Beautiful tribute to trees and to weathered wisdom and silences.
I, too, am fascinated about trees. My first attempt at a poem here in Steemit, was from a tree's perspective. It was a wonderful exercise to try to replicate the voice of an ancient tree that has witnessed generation come and go, individual lives flourish and wither, and its own vision change as it grew.
Trees have been humanized in many myths and legends (some popular TV shows have some of those wise talking trees featured as important characters). We associate their longevity with wisdom because we assume that only time can make us wise. Wisdom and growth come at a price and we also assume that a wise soul carries scars. Trees (even those whose trunks are smooth) are the personification of a scared life.
Your trees speak without words. Their branches’ desperate reaching and twisting seem to speak of self-inflicted punishment. If reaching for illumination is the source of those scars, then we can understand why it is worth the while.
Trees may be the best recorders of time, since not only do they show it in their barks, but also in their trunks once they are cut down. We can tell the age of a tree by the wood growth rings. Where are our rings?
These lines and the image of the dead tree piled up in front of living ones left quite an impression.
What invisible dances do you do
—or silent chants intone—
over long centuries to celebrate
the procession of elegant equinoxes
and mourn your wizened dead?
My mother is one of those who not only think plants are alive and feel just like us. She actually talks to them. She begs the rose to bloom, she asks oregano permission to cut a branch, and she gives the soursop words of encouragement when she struggles to give healthy fruits. So, these lines really make the trees come alive and look as intriguing and fascinating as they can be venerable.

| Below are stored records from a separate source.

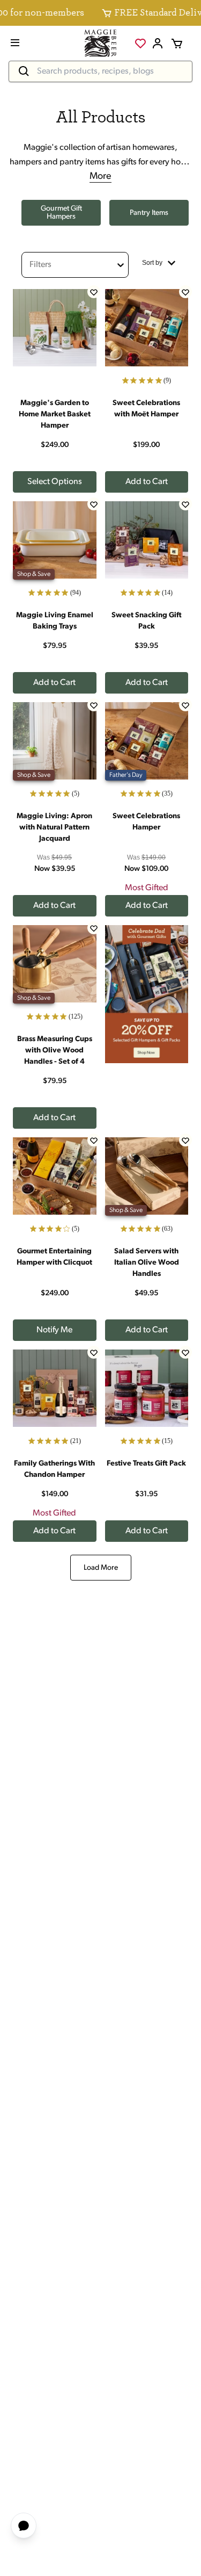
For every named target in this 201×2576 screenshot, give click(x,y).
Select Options (54, 482)
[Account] (157, 43)
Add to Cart (146, 482)
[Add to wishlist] (93, 291)
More (100, 177)
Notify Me (54, 1330)
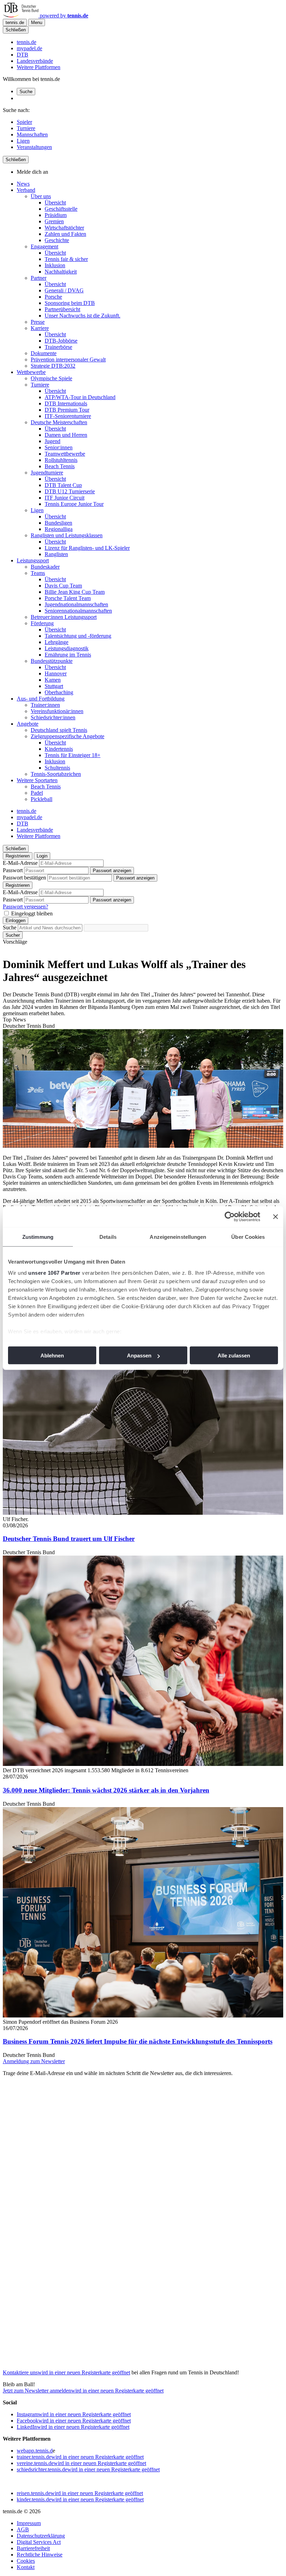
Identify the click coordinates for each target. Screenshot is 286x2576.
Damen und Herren (66, 435)
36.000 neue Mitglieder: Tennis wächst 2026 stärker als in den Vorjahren (106, 1790)
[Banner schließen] (275, 1216)
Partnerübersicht (62, 309)
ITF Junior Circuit (64, 498)
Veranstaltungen (34, 147)
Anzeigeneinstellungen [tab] (178, 1237)
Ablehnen (52, 1355)
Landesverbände (35, 61)
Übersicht (55, 202)
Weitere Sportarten (37, 780)
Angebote (27, 724)
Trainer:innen (45, 705)
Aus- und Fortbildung (41, 699)
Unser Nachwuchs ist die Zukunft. (82, 316)
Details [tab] (107, 1237)
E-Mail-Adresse (20, 863)
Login (42, 856)
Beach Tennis (60, 466)
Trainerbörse (58, 347)
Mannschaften (32, 134)
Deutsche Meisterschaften (59, 422)
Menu (36, 22)
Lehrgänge (56, 642)
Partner (38, 278)
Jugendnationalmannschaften (76, 604)
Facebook (74, 2421)
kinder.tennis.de (80, 2499)
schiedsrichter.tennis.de (88, 2469)
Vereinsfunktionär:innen (57, 711)
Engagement (44, 246)
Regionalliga (59, 529)
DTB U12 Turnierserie (70, 491)
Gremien (54, 221)
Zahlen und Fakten (65, 234)
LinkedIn (73, 2427)
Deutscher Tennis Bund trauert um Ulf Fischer (69, 1538)
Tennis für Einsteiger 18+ (72, 755)
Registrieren (18, 856)
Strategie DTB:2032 (53, 366)
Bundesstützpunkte (52, 661)
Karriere (40, 328)
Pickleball (41, 799)
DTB (22, 55)
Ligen (23, 141)
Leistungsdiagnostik (67, 648)
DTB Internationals (66, 403)
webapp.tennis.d (35, 2451)
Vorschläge (15, 942)
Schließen (16, 29)
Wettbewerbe (31, 372)
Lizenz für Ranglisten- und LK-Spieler (87, 548)
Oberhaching (59, 692)
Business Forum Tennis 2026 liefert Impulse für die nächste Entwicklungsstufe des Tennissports (137, 2041)
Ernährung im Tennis (68, 655)
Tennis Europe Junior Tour (74, 504)
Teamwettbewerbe (65, 454)
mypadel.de (29, 48)
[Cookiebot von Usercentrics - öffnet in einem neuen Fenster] (229, 1217)
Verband (26, 190)
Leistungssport (33, 560)
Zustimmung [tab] (37, 1237)
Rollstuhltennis (61, 460)
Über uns (41, 196)
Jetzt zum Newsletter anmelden (83, 2391)
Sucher (13, 935)
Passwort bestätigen (24, 878)
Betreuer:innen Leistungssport (64, 617)
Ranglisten (56, 554)
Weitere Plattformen (38, 67)
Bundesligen (58, 523)
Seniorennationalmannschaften (78, 611)
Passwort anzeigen (112, 870)
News (23, 184)
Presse (38, 322)
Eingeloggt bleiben (32, 913)
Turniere (26, 128)
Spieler (24, 122)
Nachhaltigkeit (61, 272)
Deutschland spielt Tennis (59, 730)
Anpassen (139, 1355)
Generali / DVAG (64, 290)
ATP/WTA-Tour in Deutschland (80, 397)
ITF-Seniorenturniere (68, 416)
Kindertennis (59, 749)
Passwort (13, 870)
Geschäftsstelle (61, 209)
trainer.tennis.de (80, 2457)
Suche (26, 91)
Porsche (53, 297)
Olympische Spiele (51, 378)
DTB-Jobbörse (61, 341)
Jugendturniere (47, 472)
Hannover (56, 673)
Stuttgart (54, 686)
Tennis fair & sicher (66, 259)
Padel (37, 793)
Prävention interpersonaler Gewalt (68, 359)
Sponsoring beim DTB (70, 303)
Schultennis (57, 768)
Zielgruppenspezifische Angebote (67, 736)
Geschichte (57, 240)
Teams (38, 573)
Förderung (42, 623)
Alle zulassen (234, 1355)
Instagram (74, 2414)
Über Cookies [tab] (248, 1237)
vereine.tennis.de (81, 2463)
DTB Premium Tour (67, 410)
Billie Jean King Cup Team (75, 592)
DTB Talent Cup (63, 485)
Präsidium (56, 215)
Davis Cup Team (63, 586)
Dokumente (44, 353)
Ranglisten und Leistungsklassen (67, 535)
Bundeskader (45, 567)
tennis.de (26, 42)
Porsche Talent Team (68, 598)
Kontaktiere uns (66, 2372)
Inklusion (55, 265)
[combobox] (50, 927)
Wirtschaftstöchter (64, 228)
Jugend (52, 441)
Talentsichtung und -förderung (78, 636)
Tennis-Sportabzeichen (56, 774)
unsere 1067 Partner (54, 1272)
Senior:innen (59, 447)
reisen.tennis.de (80, 2493)
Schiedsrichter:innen (53, 717)
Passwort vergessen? (25, 906)
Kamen (53, 680)
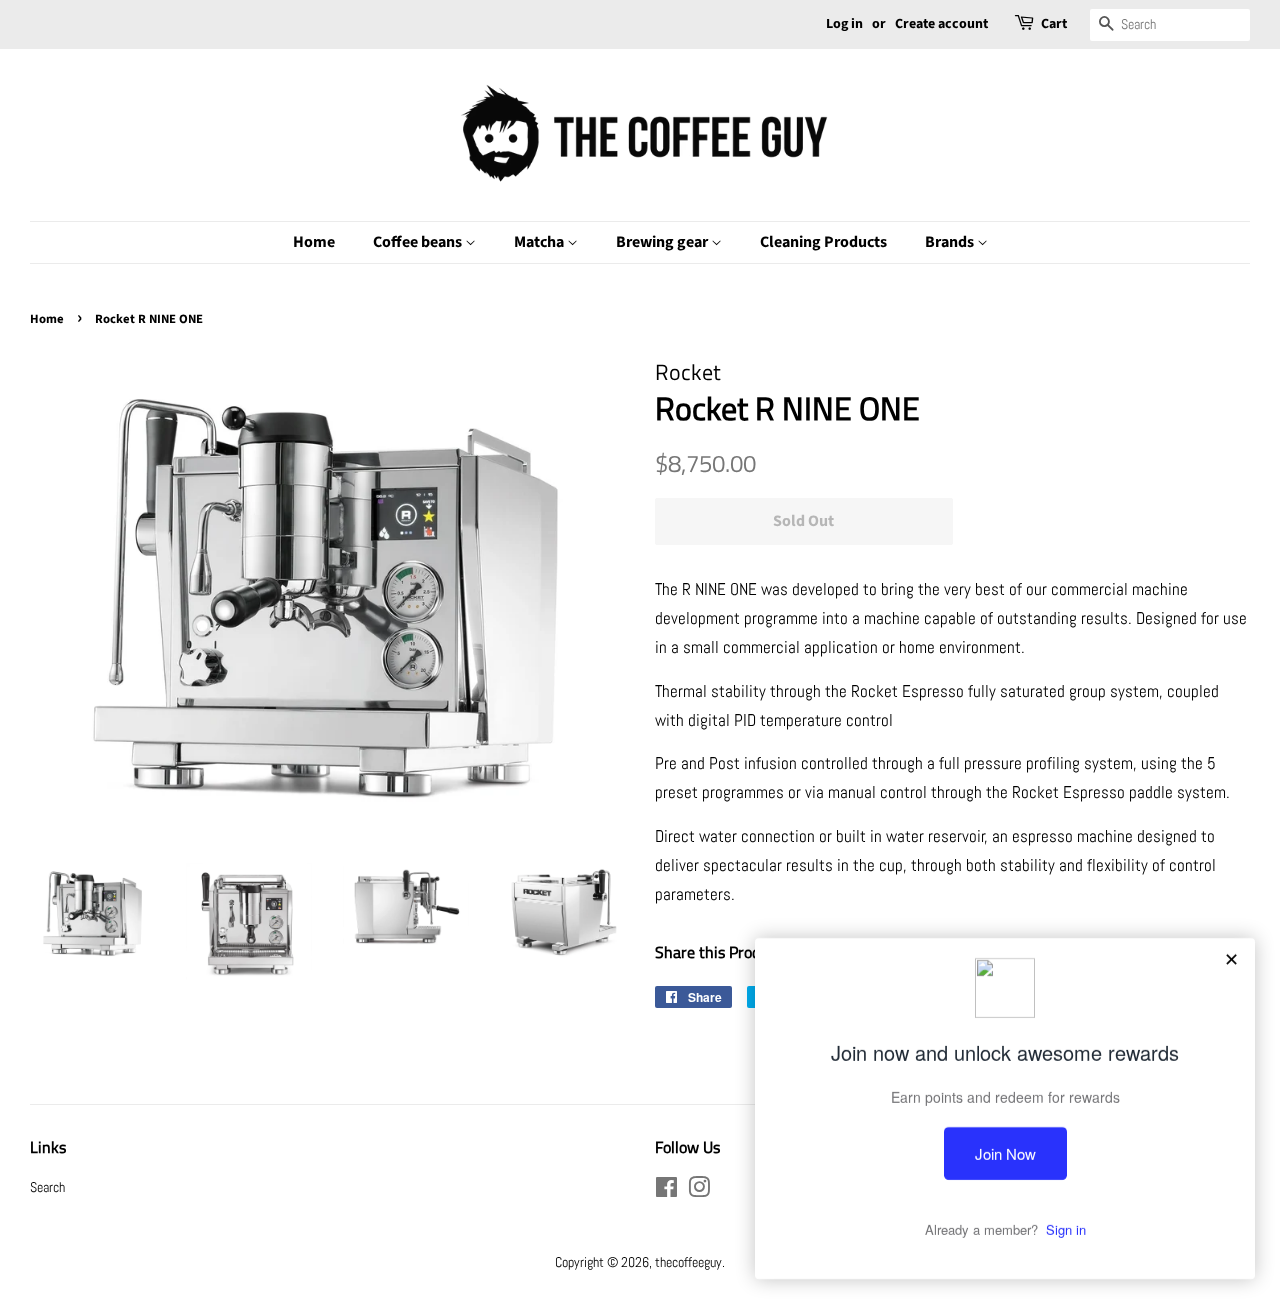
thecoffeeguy (688, 1262)
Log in (844, 24)
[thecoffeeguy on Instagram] (699, 1191)
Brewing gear (663, 242)
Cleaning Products (823, 242)
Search (47, 1187)
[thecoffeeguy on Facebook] (666, 1191)
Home (314, 242)
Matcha (540, 242)
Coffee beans (419, 242)
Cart (1054, 24)
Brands (951, 242)
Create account (941, 24)
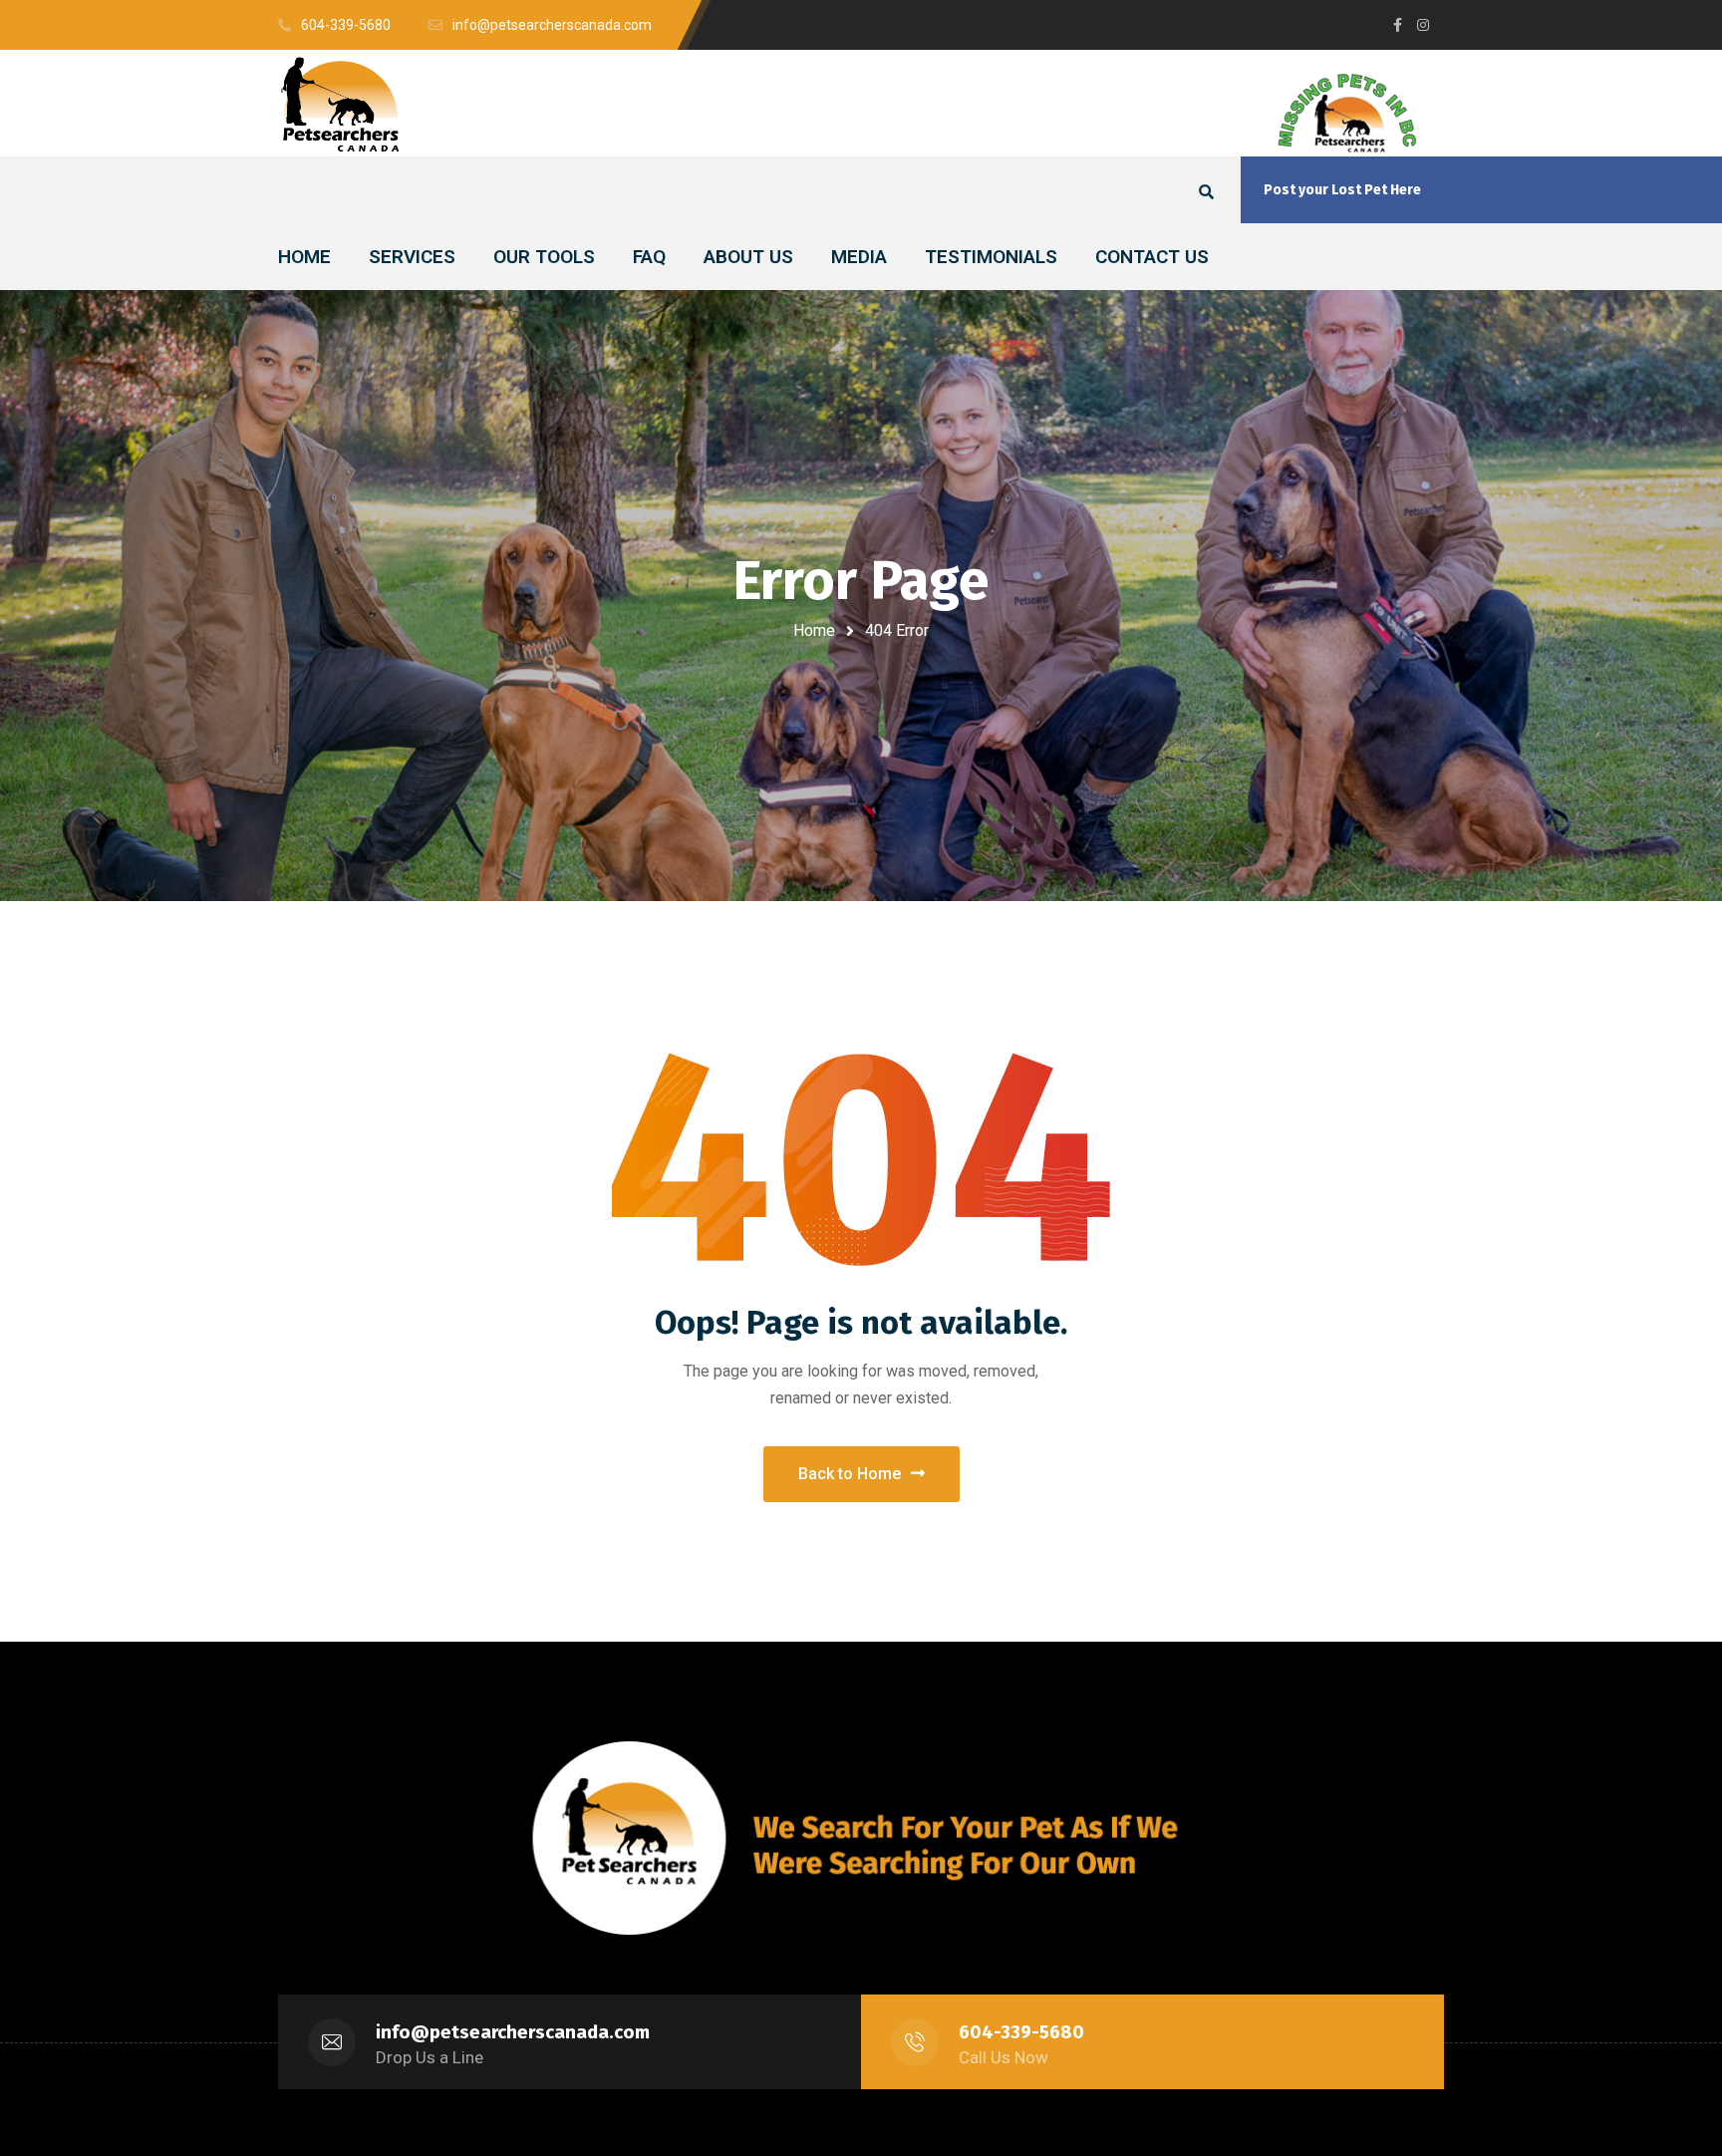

The anguish of a parent who tries to protect their children is magnified before the prospect of silence and immobility. How would we do if we wanted to protect our children but we were fixed and muted? What major evolution had to take place to develop forms of communication that circumvent those limitations?
Anyone who has been lost in a forest knows that trees do have ways of guiding or misguiding (if we can’t understand their language). Like children, and animals, trees have their ways of elating, warning, and auguring. We just need to be observant.